Gus Dur Hafal Ratusan Kitab Kuning Beserta Matan Dan Syarahnya





Kyai Haji Abdurrahman Wahid, mantan Presiden RI yang ke-4 sudah usang aku kenal melalui siaran televisi, koran-koran dan buku-buku yang memuat aliran beliau. Namun yang paling berkesan bagi aku yakni ketika kami berdua pernah duduk bersama seharian penuh dari pukul 07.00 pagi hari hingga 19.00 malam hari. Kebersamaan kami berlangsung di Riau, tepatnya di kediaman Gubernur Riau, H. M. Rusli Zainal. Ketika itu Gubernur Riau sendiri yang meminta aku untuk menemani Gusdur sebagai 'pengganti'  tuan rumah, lantaran Gubernur Riau tidak sanggup terus menerus menemani Gusdur.


Jadilah pertemuan kami itu berlangsung aman, tanpa ada gangguan sedikitpun. Saya masih ingat rombongan Gusdur ketika itu tidak mengecewakan ramai juga, di antaranya yakni Muhaimin Iskandar (sekarang menjadi Menteri Tenaga Kerja RI), dan saudara Lukman Edi (seorang anggota dewan perwakilan rakyat RI). Sepanjang hari itu, kami duduk bersebelahan dan berbicara panjang lebar mulai dari kasus agama, kasus negara, kasus pemimpin-pemimpin Indonesia.


Ketika membicarakan kasus agama kami terlibat dalam pembicaraan sangat serius. Saat itu kami berkesempatan untuk menunjukan secara eksklusif kata-kata orang yang banyak aku dengar, yang menyatakan bahwa Gusdur menguasai banyak kitab-kitab klasik (kitab kuning). Maka kami membuka obrolan dengan mencuplik kitab-kitab klasik yang pernah kami baca mulai dari karangan Imam As Syafi'i, Imam Haramaini, Imam Al Ghazali, Imam Ibnu Katsir, dan lain-lain.

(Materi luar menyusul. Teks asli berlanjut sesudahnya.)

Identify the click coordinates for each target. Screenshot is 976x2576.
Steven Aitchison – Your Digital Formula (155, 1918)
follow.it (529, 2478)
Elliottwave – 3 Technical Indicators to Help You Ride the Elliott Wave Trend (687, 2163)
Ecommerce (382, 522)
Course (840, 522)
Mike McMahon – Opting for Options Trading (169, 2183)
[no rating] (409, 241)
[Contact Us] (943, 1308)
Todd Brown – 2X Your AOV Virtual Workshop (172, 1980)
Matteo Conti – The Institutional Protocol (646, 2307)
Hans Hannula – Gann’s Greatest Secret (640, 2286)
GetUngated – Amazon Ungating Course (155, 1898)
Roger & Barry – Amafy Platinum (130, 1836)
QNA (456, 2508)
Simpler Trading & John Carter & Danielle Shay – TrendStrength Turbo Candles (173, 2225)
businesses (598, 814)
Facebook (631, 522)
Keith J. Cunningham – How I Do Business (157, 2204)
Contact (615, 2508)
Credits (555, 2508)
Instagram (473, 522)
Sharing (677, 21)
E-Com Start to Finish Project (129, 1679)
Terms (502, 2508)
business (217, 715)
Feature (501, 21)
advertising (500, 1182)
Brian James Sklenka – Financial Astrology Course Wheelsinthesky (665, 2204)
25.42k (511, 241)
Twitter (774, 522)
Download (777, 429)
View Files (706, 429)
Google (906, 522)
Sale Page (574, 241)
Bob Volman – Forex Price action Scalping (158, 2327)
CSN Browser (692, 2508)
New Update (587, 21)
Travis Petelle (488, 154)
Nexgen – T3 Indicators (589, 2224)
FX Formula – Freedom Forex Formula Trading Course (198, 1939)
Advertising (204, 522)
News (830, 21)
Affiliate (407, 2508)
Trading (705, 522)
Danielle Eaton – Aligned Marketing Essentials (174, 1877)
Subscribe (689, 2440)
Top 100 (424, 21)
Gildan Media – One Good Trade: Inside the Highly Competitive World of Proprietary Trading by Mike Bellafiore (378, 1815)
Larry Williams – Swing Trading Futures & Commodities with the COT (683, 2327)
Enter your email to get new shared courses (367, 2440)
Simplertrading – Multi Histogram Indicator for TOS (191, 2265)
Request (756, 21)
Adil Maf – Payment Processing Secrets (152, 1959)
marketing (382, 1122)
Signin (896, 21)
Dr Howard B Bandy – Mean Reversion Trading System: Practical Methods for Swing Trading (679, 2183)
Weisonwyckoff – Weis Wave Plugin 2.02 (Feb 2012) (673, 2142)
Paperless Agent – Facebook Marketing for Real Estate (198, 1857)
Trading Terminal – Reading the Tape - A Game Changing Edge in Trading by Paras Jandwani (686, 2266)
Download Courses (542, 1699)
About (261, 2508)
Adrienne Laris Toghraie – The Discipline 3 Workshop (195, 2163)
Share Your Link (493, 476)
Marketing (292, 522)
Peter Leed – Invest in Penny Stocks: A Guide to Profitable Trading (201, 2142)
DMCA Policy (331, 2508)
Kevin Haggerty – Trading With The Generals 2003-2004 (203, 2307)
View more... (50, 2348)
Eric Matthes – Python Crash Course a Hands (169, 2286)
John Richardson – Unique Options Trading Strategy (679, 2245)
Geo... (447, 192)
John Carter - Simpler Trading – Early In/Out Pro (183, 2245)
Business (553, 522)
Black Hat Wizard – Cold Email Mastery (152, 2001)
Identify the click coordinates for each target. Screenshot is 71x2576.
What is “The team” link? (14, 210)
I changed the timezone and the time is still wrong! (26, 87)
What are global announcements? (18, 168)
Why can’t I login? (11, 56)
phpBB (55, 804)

Apa yang terjadi...? Gusdur ternyata bukan hanya mahir mengimbangi pembicaraan mengenai aneka macam permasalahan yang kami kemukakan, namun dengan mahir dia malah membacakan matan-matan semua problem tersebut dalam bahasa Arab yang asli, sempurna ibarat isi kitab yang asli. Tidak sanggup kami pungkiri bahwa ketika itu hati kami bergetar, kagum, heran, juga bahagia. Yakinlah kami bahwa Allah benar-benar Maha Kuasa dan telah membuat hamba-hambaNya dengan aneka macam kelebihan. Subhanallah...


Ketika membahas kepemimpinan nasional, Gusdur dengan disertai humor-humor kocak sana-sini menjelaskan dan berdiskusi dengan kami perihal banyak hal. Satu yang sangat kami catat besar lengan berkuasa dalam ingatan kami bahwa tidak pernah sekalipun terucap kata-kata buruk yang bersifat mempersalahkan seorangpun dari pemimpin nasional kita. Ketika membahas Pak Harto, nada ucapan dia menjelma sangat lembut dan serius. Saat itu Gusdur berkata dan kami masih ingat benar, dia berucap begini: "Pak Harto sebagai seorang pemimpin nasional telah memperlihatkan teladan sebuah pekerjaan yang bersiklus dan terukur. Program dia direncanakan rapi dan diukur sesudah waktu pelaksanaan berakhir." Lalu dia berdiam beberapa saat. Kemudian dia tertawa kecil seraya berkata sambil tertawa: "lah kalo saya, kerja kapan inget, terus aku buat saja.."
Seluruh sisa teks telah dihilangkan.